** Start Excerpted text **

Video Games Are A Near-Perfect Storytelling Medium And You Can Fight Me About That

love video games. I have loved them since I was a wee writerling with a brick of a Gameboy—yes, the original—playing Bomberman. I’ve had almost every Nintendo console through the years. I’ve played games on all three main console lines and currently own one of each even now. I’ve played across many genres, AAA games and indies, and have formed some opinions in my time. 

The first and foremost being: video games are an art form

Thankfully, modern society seems to be slowly accepting this fact. There are still many stereotypes about dudebros and Mountain Dew fueled gamers and Candy Crush addicted moms and Not Real Gamers. But there have been a lot of high-profile games in years past that have pushed aside the shooter or puzzle stereotypes. 

Video games are truly a medium to behold because they are one of the few truly interactable ones. You have a visual element as well as (usually) a written one. You have audio. There is more kinetic feedback in the form of vibrations, button and joystick tension, and more. And that’s to say nothing of VR.

** End Excerpted text **
** Start Material supplied **

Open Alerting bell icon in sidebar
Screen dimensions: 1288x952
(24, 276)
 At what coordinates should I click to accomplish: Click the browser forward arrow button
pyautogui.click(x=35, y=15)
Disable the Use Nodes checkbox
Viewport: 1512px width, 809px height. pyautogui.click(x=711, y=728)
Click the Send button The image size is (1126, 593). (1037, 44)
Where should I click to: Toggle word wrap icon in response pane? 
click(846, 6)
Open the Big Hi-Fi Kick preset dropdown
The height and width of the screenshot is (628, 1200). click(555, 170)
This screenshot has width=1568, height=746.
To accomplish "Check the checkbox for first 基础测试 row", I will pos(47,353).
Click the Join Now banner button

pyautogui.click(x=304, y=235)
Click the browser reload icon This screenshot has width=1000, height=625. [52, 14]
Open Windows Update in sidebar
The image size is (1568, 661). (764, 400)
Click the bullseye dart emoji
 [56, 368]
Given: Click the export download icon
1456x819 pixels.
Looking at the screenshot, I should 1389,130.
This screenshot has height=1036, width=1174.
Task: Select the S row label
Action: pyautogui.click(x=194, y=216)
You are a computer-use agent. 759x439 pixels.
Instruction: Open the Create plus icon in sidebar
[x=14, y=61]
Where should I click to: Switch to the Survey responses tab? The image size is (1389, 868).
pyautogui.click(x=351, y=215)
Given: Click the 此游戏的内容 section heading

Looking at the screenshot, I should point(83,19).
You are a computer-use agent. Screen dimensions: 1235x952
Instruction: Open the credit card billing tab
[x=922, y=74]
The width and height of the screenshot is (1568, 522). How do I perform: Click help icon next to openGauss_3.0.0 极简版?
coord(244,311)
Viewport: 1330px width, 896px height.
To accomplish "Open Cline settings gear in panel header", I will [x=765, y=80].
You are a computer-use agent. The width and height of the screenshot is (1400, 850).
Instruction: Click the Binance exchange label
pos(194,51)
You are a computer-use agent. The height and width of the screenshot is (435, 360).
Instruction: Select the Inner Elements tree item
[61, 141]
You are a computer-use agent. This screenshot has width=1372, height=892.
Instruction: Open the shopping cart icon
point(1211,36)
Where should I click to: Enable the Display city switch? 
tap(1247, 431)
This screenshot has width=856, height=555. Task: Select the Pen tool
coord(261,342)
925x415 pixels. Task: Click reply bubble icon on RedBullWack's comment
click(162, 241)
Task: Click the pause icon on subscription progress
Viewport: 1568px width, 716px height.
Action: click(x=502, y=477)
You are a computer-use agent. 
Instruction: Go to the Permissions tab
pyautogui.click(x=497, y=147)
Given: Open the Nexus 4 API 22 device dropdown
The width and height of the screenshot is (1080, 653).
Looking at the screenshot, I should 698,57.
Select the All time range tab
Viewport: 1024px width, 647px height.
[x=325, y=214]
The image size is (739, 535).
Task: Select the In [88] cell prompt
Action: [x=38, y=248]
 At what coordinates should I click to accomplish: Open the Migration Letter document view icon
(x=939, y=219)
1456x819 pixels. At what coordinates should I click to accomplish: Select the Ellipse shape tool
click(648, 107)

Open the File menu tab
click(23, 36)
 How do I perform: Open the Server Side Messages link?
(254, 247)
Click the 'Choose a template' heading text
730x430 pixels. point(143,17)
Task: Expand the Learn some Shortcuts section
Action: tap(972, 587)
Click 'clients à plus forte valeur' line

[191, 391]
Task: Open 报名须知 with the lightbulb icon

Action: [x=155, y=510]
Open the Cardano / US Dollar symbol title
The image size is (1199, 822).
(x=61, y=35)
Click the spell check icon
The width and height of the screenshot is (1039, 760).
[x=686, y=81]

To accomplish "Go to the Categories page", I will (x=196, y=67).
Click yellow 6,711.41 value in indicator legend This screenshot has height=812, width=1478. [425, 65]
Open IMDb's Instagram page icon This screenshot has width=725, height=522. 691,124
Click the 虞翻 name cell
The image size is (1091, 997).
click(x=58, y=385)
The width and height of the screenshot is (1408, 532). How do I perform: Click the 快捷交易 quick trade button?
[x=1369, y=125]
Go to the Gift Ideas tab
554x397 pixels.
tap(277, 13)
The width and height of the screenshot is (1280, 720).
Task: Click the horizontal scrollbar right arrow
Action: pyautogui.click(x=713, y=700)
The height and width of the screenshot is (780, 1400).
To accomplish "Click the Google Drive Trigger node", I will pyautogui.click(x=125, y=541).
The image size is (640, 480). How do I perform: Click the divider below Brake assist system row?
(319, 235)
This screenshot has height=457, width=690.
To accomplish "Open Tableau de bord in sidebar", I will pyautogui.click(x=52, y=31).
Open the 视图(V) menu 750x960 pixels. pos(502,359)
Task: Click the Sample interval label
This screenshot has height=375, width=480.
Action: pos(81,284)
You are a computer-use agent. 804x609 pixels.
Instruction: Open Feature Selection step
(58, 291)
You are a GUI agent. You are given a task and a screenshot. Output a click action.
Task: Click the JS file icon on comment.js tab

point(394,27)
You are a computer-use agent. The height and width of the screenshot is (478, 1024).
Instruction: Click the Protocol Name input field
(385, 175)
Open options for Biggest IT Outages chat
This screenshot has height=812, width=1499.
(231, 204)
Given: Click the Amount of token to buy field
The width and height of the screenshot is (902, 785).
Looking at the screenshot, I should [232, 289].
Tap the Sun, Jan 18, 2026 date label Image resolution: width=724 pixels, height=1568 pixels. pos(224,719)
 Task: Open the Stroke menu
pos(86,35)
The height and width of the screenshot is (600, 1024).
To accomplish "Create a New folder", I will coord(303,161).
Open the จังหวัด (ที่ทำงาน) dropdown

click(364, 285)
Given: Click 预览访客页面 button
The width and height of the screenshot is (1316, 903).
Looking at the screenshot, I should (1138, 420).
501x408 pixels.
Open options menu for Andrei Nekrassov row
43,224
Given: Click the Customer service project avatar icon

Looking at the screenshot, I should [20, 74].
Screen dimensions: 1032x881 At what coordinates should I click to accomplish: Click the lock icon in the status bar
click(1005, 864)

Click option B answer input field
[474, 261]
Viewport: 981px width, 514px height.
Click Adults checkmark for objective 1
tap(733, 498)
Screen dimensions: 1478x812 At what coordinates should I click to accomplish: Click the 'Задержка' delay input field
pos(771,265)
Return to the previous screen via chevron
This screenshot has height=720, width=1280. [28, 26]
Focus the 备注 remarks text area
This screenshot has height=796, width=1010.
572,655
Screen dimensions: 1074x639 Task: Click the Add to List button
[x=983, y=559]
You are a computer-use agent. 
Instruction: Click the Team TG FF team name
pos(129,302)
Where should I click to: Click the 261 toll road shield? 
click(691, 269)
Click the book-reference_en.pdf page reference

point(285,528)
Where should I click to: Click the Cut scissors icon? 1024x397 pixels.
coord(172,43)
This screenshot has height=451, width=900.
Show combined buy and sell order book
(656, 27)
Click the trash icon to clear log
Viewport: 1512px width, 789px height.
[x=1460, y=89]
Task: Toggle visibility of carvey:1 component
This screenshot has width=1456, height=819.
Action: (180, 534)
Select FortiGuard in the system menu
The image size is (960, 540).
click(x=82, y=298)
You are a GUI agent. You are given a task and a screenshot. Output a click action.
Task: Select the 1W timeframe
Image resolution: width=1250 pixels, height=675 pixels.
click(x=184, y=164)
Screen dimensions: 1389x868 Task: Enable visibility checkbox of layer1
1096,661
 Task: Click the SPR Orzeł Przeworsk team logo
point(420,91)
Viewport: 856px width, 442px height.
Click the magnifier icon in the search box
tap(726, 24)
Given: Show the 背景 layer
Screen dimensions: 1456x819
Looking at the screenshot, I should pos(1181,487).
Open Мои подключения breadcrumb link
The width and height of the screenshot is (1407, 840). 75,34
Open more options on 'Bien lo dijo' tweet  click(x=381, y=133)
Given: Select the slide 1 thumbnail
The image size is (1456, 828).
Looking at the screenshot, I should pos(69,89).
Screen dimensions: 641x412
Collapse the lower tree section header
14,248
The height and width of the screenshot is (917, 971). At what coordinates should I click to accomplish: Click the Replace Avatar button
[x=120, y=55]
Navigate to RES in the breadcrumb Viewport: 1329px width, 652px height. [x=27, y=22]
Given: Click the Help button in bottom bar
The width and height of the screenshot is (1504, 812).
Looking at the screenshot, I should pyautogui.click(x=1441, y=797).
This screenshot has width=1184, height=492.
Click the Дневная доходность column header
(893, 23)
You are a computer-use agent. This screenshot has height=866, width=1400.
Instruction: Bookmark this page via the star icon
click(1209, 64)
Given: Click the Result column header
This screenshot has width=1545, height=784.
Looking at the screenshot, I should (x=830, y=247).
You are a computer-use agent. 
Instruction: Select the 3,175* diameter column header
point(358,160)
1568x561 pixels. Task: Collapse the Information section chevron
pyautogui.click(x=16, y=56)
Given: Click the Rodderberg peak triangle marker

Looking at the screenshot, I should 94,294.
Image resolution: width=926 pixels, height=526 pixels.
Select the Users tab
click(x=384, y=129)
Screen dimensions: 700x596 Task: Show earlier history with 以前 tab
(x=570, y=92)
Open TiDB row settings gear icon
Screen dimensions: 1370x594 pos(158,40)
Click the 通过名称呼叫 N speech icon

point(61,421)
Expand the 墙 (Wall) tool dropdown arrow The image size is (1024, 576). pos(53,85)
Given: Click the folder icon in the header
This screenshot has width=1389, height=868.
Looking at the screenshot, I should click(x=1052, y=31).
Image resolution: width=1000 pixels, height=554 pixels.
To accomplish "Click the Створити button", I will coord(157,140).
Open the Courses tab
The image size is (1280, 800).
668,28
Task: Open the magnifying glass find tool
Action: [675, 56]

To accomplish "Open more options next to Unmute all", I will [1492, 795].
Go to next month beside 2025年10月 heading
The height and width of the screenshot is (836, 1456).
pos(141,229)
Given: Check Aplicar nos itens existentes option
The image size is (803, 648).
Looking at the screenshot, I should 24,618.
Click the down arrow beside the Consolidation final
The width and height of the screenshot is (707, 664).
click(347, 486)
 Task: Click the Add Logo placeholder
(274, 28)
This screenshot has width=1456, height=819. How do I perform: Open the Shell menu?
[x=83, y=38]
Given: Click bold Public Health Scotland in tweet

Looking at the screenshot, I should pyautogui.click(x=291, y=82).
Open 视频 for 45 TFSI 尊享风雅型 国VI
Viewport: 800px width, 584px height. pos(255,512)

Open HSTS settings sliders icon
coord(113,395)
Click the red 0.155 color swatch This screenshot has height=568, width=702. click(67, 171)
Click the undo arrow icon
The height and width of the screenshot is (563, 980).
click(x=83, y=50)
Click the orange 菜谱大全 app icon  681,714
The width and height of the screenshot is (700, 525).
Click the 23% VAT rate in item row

** End Material supplied **

What you need to do -
• a. In the post about video games, which game was played on the original Gameboy?
• b. Reproduce the post about video games word for word, from "Thankfully, modern society" to "or puzzle stereotypes.".

Expected outputs -
• a. Bomberman

• b.
Thankfully, modern society seems to be slowly accepting this fact. There are still many stereotypes about dudebros and Mountain Dew fueled gamers and Candy Crush addicted moms and Not Real Gamers. But there have been a lot of high-profile games in years past that have pushed aside the shooter or puzzle stereotypes.